Ev shka moz avrelya fej wal thosh? Pa wal yel wazghesh shing pa nesh esh yelwa mish she yel lerch ej rovnya sha nofel?"You want to drink wine with these men? The men who tore us from our mothers’ arms and sold us at auction, like cattle?"
— — Meereenese Valyrian, Game of Thrones, season 6, episode 4.

Meereenese Valyrian appears in Seasons 4 and 6 of Game of Thrones.
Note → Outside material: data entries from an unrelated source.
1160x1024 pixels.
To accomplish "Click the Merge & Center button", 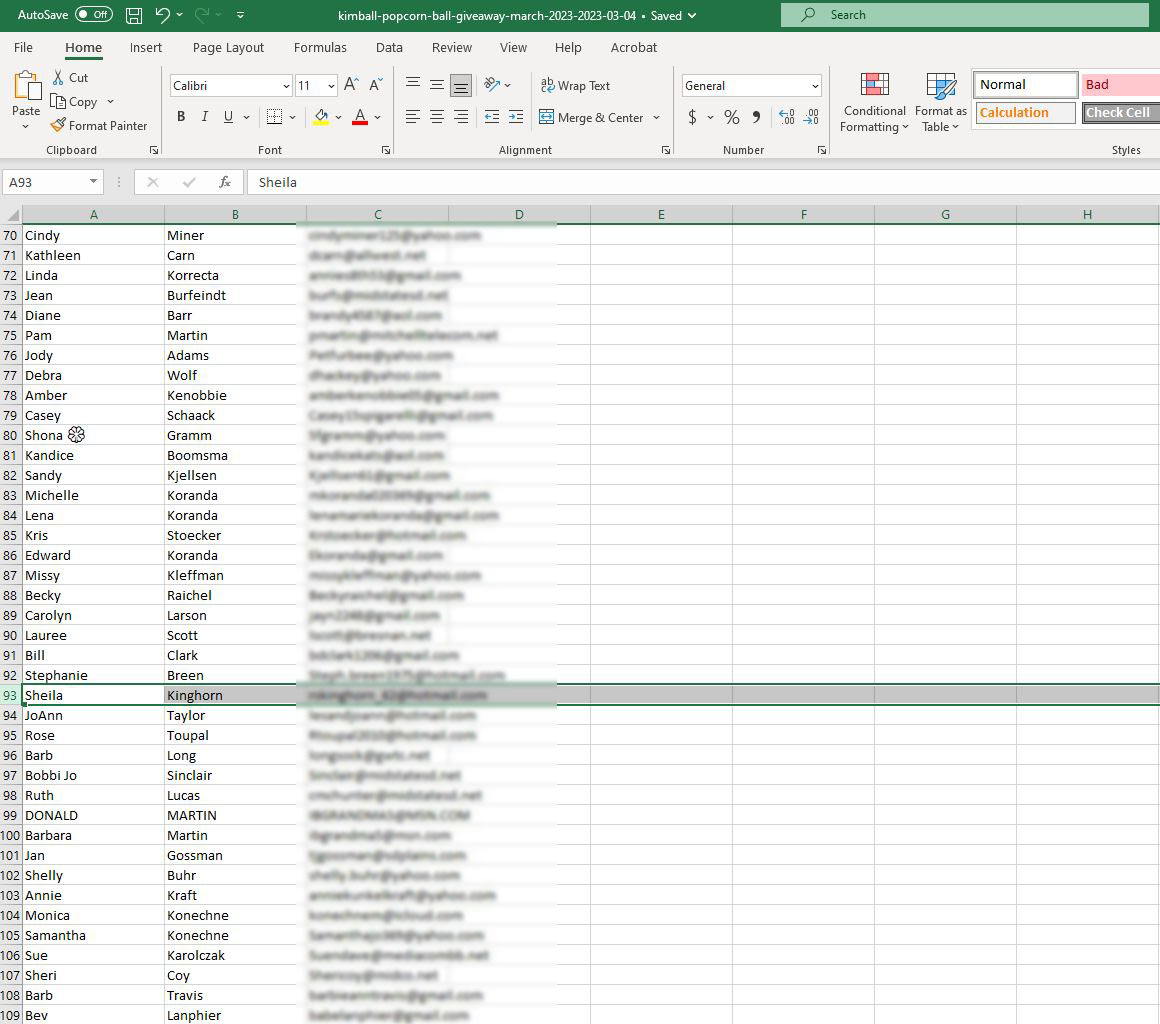I will coord(590,117).
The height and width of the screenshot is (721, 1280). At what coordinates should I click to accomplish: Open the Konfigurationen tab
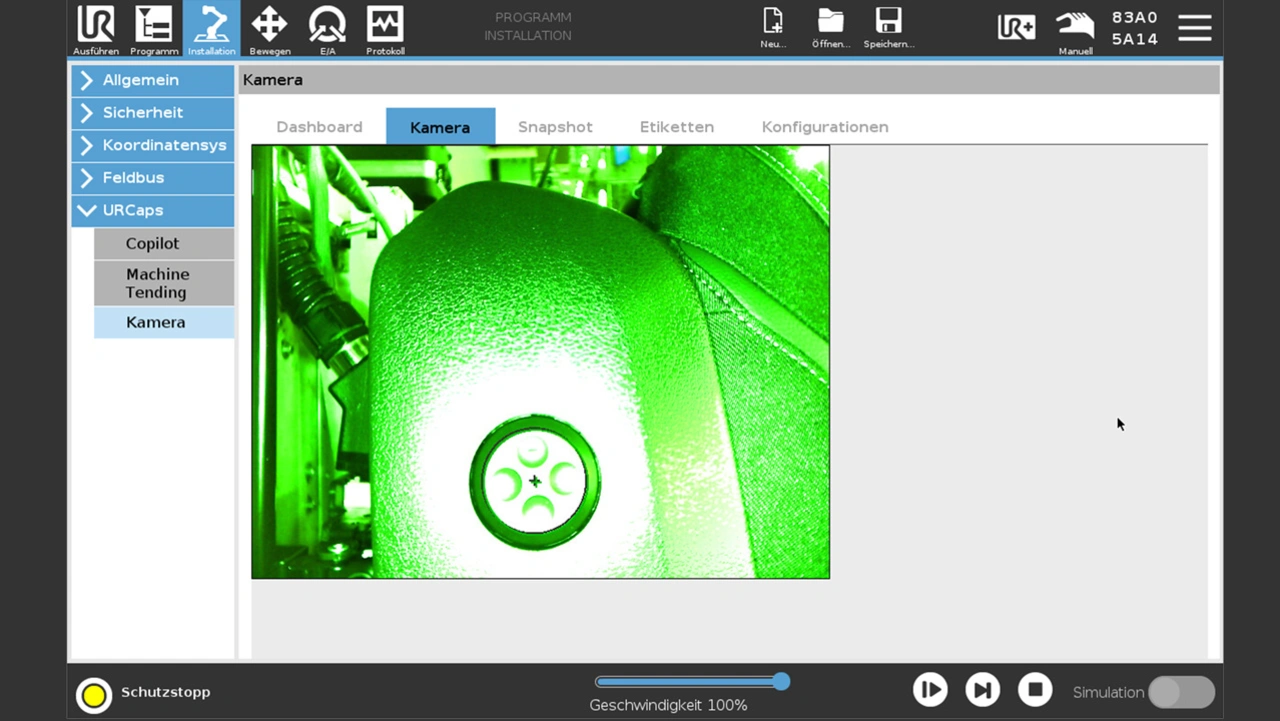click(825, 127)
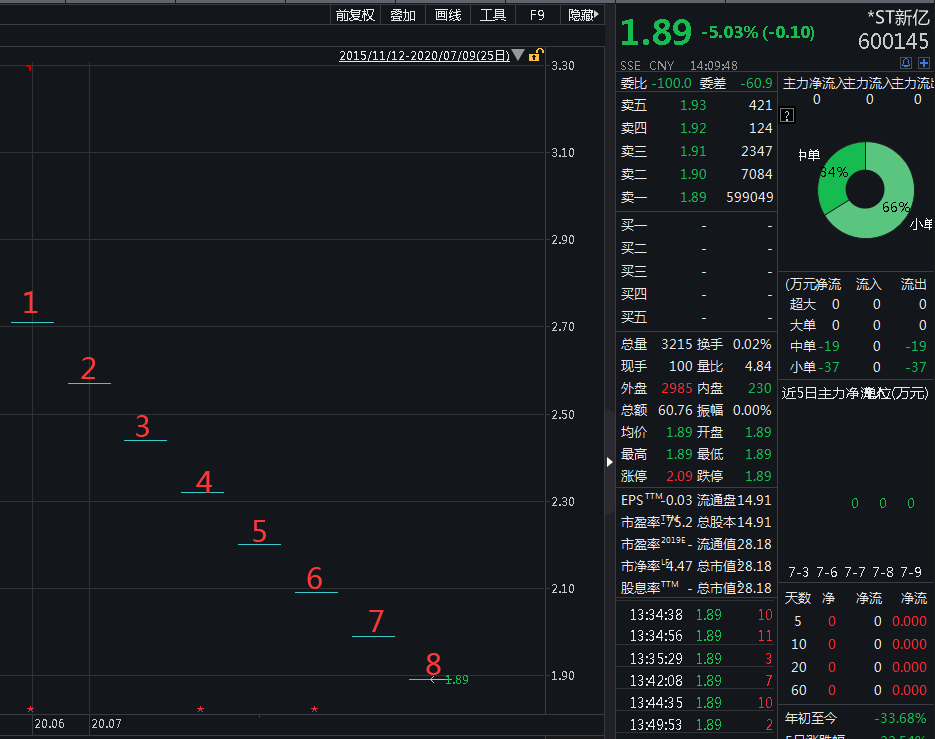Image resolution: width=935 pixels, height=739 pixels.
Task: Click the 卖一 sell order row
Action: coord(696,198)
Like Astapori Valyrian, it lacked long vowels as well as the sound /y/. However, its phonology departs considerably more from High Valyrian. This decision was a response to the request that it not be mutually intelligible with High Valyrian, unlike Astapori Valyrian, which is. For example, the word "Unsullied":

 Meereenese Valyrian: Thowoá /[θo.woˈa]/
 Astapori Valyrian: Dovoghedhy /[do.vo.ˈɣe.ði]/
 High Valyrian: Dovaogēdy /[do.vao.ˈɡeː.dy]/

==Written form==
Peterson did not create a High Valyrian writing system for Game of Thrones, but he commented that he "was thinking something more like Egyptian's system of hieroglyphs—not in style, necessarily, but in their functionality. Egyptians had an alphabet, of sorts, a couple of phonetically based systems, and a logography all layered on top of one another." In the third season's episode "The Bear and the Maiden Fair", Talisa is seen writing a Valyrian letter in the Latin alphabet, because according to Peterson, "it didn't seem worthwhile to create an entire writing system for what ultimately is kind of a throwaway shot".

A writing system was eventually created for House of the Dragon. It is a mixed script, consisting of three types of glyphs:
1. Logographic glyphs (stand for whole words)
2. Paradigmatic glyphs (used to show nominal paradigms and inflections)
3. Alphabetic glyphs (used purely for their phonetic value)

==In media==
High Valyrian was featured in detail in Game of Thrones only from season 3 onwards, spoken mostly by Daenerys Targaryen (played by Emilia Clarke) on occasions with her scribe Missandei (played by Nathalie Emmanuel) and lieutenant Grey Worm (played by Jacob Anderson). The language has more prominence in the prequel House of the Dragon, mainly spoken by the lead character Rhaenyra Targaryen (played by Milly Alcock as a teenager and Emma D'Arcy as an adult), her uncle Daemon Targaryen (played by Matt Smith), as well as her half-brother Aemond Targaryen (played by Ewan Mitchell).

Emma D'Arcy, who played the adult Rhaenyra in House of the Dragon, reports enjoying learning it, saying, "I actually really enjoyed the process. It's like a fully functioning language — it's fully operational and so it's really gratifying to unpick." Their co-star Matt Smith, who played Daemon, initially found it daunting, saying, "I had pages of it. Reams. At first, I dreaded it. But when I got to it, I quite enjoyed learning it and quite enjoyed performing it."